Se ha hablado estos días de las diferentes reacciones entre su gente ante la muerte de Pinochet y Contreras, habiendo siendo la de este último una expresión de cuasi soledad. También se hablado con frecuencia del grado de responsabilidad de uno y otro, teniendo en cuenta que Pinochet fue la máxima autoridad militar y política durante la dictadura. Por otro lado, se ha repetido que en ambos personajes nunca hubo un ápice de arrepentimiento sobre su comportamiento, negando incluso cualquier tipo de violación de los derechos humanos. Pese a que tras el fin de la dictadura surgieron fallas entre ambos, con el cénit en el careo que tuvieron hace una década reprochándose mutuamente los casos en los que judicialmente se demostró que vulneraron la legalidad, lo cierto es que se comportaron de la misma manera ante la justicia chilena. Fueron hombres que aunaron la tradición de un ejército garante de la oligarquía y el anticomunismo ligado a la Guerra Fría.

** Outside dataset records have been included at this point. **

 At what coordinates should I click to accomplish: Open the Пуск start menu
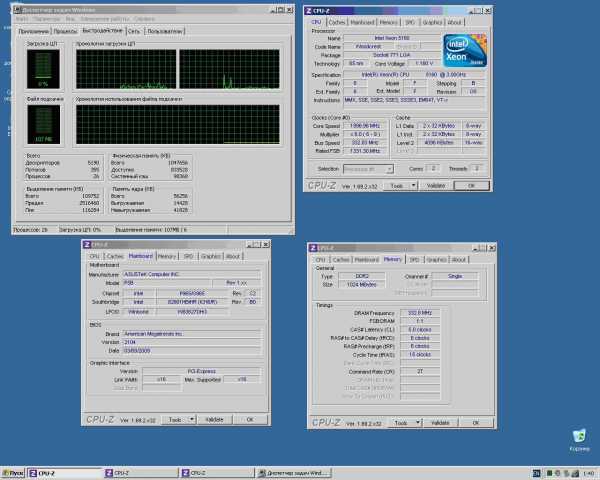pos(14,473)
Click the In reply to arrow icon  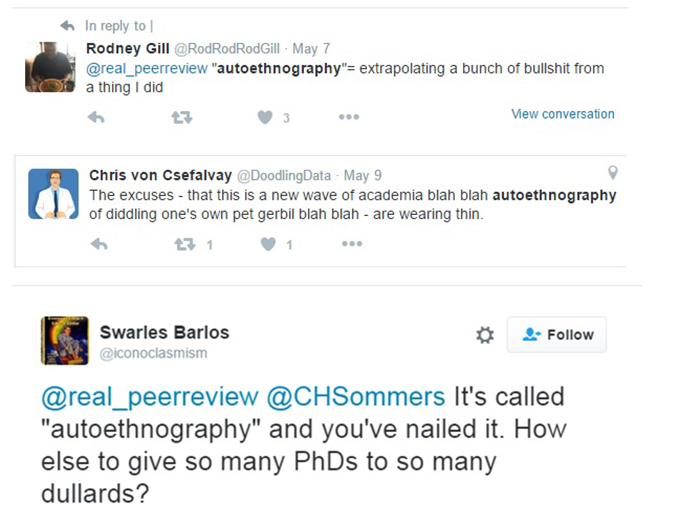pyautogui.click(x=67, y=25)
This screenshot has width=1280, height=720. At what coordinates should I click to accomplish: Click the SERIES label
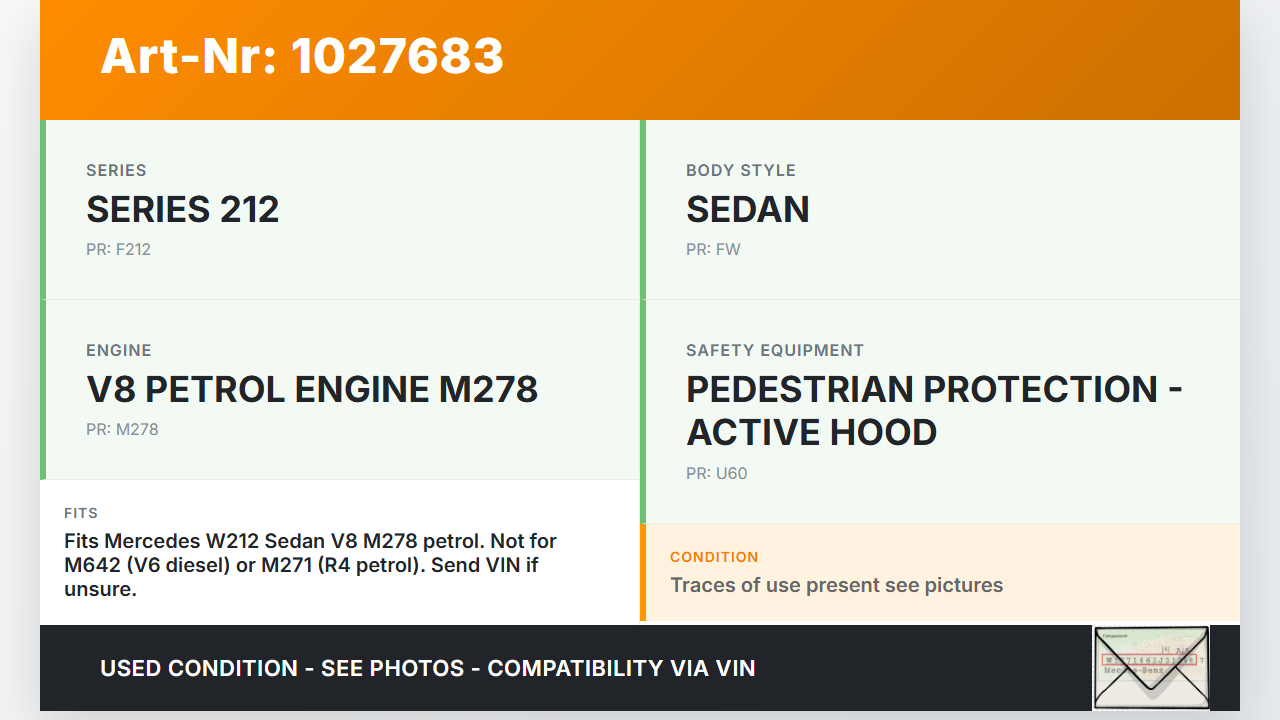(116, 170)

La dictadura acabó y una parte de quienes participaron en la represión han sentido la acción de los tribunales de justicia y el oprobio de buena parte de la ciudadanía, pero permanece la gran obra de Pinochet y sus secuaces, para la que actuaron empujados por sus amos: el mantenimiento y consolidación del capitalismo, algo que ningún gobierno ha tocado desde 1990.

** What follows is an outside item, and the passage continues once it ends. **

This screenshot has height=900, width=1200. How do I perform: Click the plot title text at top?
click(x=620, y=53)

El sentido de culpa no existió tanto Pinochet como Contreras, porque fueron muy conscientes del papel que tenían jugar en su tiempo y acabaron cumpliendo con eficacia: primero, en el golpe de 1973, que puso fin a un gobierno que resultaba peligroso en el ejemplo que ofrecía a los otros países del continente americano; luego, en la dura represión, inculcada en las aulas de la Escuela de las Américas, donde Contreras aprendió cómo tratar a quienes encarnaban el peligro comunista; y finalmente, en el modelo capitalista implantado en Chile, en la senda de lo que acabó siendo el neoliberalismo, basado en la privatización extrema de la economía y la derogación de los derechos laborales.
Estos días he estado visionando varios programas de las televisiones chilenas donde tratan la figura del general Contreras. También, diversos documentales, más o menos recientes, sobre la represión durante la dictadura. Recomiendo ver tres: la entrevista que le hicieron en 2013 al propio Contreras, en la que niega, en una mezcla de cinismo y frialdad, la violación de los derechos humanos; la entrevista al historiador Gabriel Salazar, muy esclarecedora de la personalidad de Contreras dentro del ejército al que perteneció y el contexto en que vivió; y el documental El juez y el general, de Elisabeth Farnsworth y Patricio Lanfranco, donde se desarrolla el proceso de investigación por parte del juez Juan Guzmán de los crímenes de la dictadura.
Manuel Contreras ha muerto recluido por algunos de sus crímenes. Una reclusión que estuvo llena de privilegios, es cierto, pero hubo de sufrir el oprobio de varias condenas judiciales, elevadas a varios cientos de años. Pinochet tuvo más suerte, porque murió en su casa, pero también recluido en ella por las duras acusaciones que pendían sobre él a expensas del juez Juan Guzmán, lo que, sin duda, hubo de resultarle más que una incomodidad. Lo de menos son sus conciencias, que sólo las tuvieron para ejercer el mal, en forma de terror, que le pidieron sus amos. Lo peor, sus víctimas. Lo mejor, que no murieron tranquilos y algún precio hubieron de pagar por ello.